As soon as a contractor can identify a “sum certain” that it is owed by the agency, it can prepare and issue a Claim to the CO. A 60-day clock starts ticking for the government to respond upon delivery of the Claim to the CO. Under FAR 33.211, a CO must render a final decision within 60 days or else the regulations consider the lack of response a “deemed denial” and allow the contractor to file an appeal or a lawsuit either before the Boards of Contract Appeal or the Court of Federal Claims. This means even if a contractor does not receive a final decision they can still proceed to litigation.
Can the agency make payment?
Contractors may also be concerned that the agency will be able to make payment even during litigation due to re-allocation of funding or other changes to the agency. But filing a Claim means even if the federal agency lacks funds or legally cannot pay a settlement, the government will still be able to pay the contractor through what is called the Judgment Fund.

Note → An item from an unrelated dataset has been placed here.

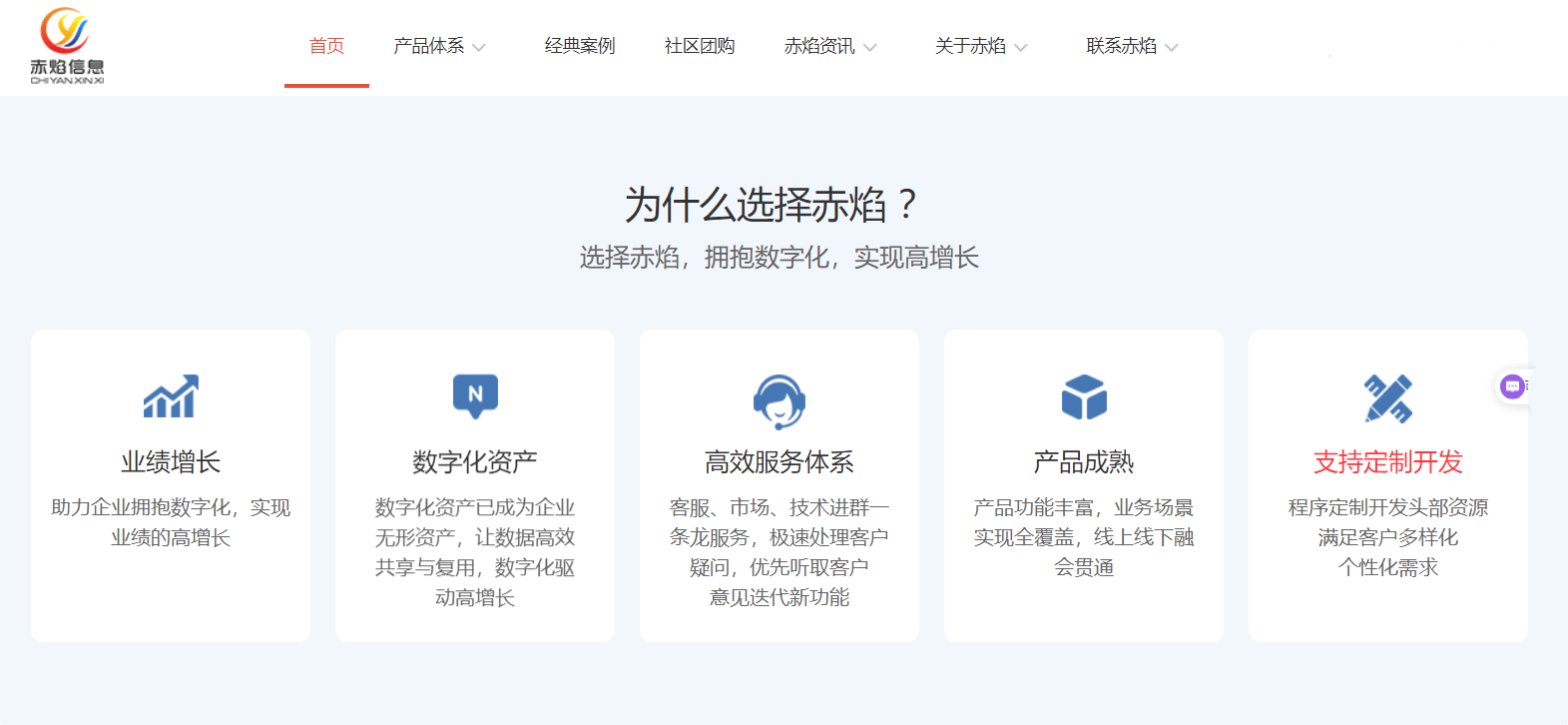Click the 产品成熟 card title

What if the agency is changed or its employees are fired?
As noted, if the CO does not respond, a Claim will still allow the contractor to proceed to the Boards or Court of Federal Claims. Herein lies another strategic choice. Taking the appeal to the Armed Services Board of Contract Appeals (ASBCA) or Civilian Board of Contract Appeals (CBCA) will mean an agency attorney is assigned to the case. If an appeal is taken to the Court of Federal Claims, however, the Department of Justice (DOJ) is counsel representing the United States and the agency. Agency counsel may be involved, but the DOJ has ultimate say about whether to settle the case.
Additional benefits of Claims
Filing a Claim preserves a contractor’s right to an appeal to the Boards or Court of Federal Claims, creating certainty that they will receive a decision entitlement to time or money for the government’s actions. It also forces government action, independent of the agency process.

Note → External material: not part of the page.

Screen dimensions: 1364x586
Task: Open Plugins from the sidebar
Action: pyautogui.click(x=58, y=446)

In addition to the Prompt Payment Act, which requires payment of interest at the treasury rate, a Claim will also begin to generate interest if the contractor receives a favorable judgment from a court or board under the Contracts Disputes Act (CDA). See 41 USC § 7109(1).[3] The Prompt Payment Act interest is automatic, but Interest on Claims only begins to accrue from the time that the Certified Claim is filed. An REA does not trigger this interest provision under the CDA.
Conclusion
There are many decisions contractors must make on a short timeline faced with the uncertainty at many federal agencies. If contractors follow the Document, Notify, and Escalate framework while making strategic choices to mitigate costs and set themselves up for recovery of damages springing from significant agency changes.
[1] Contractors can calculate the interest payment on the Treasury.gov calculator.
[2] Note that disputed funds are more complicated – for instance where the government claims the costs incurred were due to the contractor’s own fault or are outside the scope of the contract.
[3] See FAR 33.208(b) (“Simple interest on claims shall be paid at the rate, fixed by the Secretary of the Treasury as provided in the Disputes statute, which is applicable to the period during which the contracting officer receives the claim and then at the rate applicable for each 6-month period as fixed by the Treasury Secretary during the pendency of the claim.”)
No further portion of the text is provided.